Section 7.20 Beneficial Ownership Certification. The information included in each Beneficial Ownership Certification is true and correct in all respects.

(g) The following, new Section 8.16 is hereby added to the end of Article 8 of the Repurchase Agreement in correct numerical order:

Section 8.16 Beneficial Ownership. To the extent that Seller is a “legal entity customer” under the Beneficial Ownership Regulation, Seller shall promptly give notice to Buyer of any change in the information provided in any Beneficial Ownership Certification that would result in a change to the list of beneficial owners identified therein and shall promptly deliver an updated Beneficial Ownership Certification to Buyer.

(h) Section 18.15(b) of the Repurchase Agreement is hereby amended to insert the following new clause at the end thereof immediately preceding the period:

“, including, but not limited to, any information required to be obtained by Buyer pursuant to the Beneficial Ownership Regulation”.

SECTION 2. Conditions Precedent. This Amendment and its provisions shall become effective on the first date (the “Amendment Effective Date”) on which this Amendment is executed and delivered by a duly authorized officer of each of Seller, Buyer and Guarantor, along with such other documents as Buyer or counsel to Buyer may reasonably request.

SECTION 3. Representations, Warranties and Covenants.

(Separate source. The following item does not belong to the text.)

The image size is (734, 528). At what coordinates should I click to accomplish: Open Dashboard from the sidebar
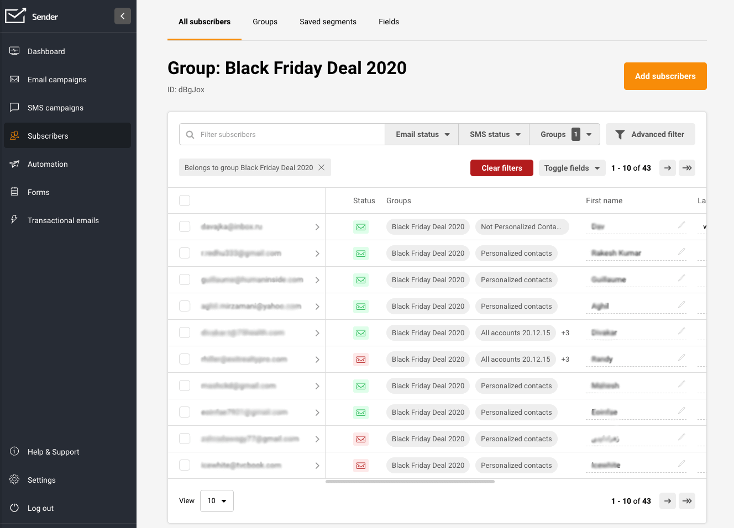pyautogui.click(x=46, y=51)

Each of Seller and Guarantor hereby represents and warrants to Buyer, as of the date hereof and as of the Amendment Effective Date, that (i) it is in full compliance with all of the terms and provisions set forth in each Repurchase Document to which it is a party on its part to be observed or performed, and (ii) no Default or Event of Default has occurred or is continuing. Each of Seller and Guarantor hereby confirms and reaffirms its representations, warranties and covenants contained in each Repurchase Document to which it is a party.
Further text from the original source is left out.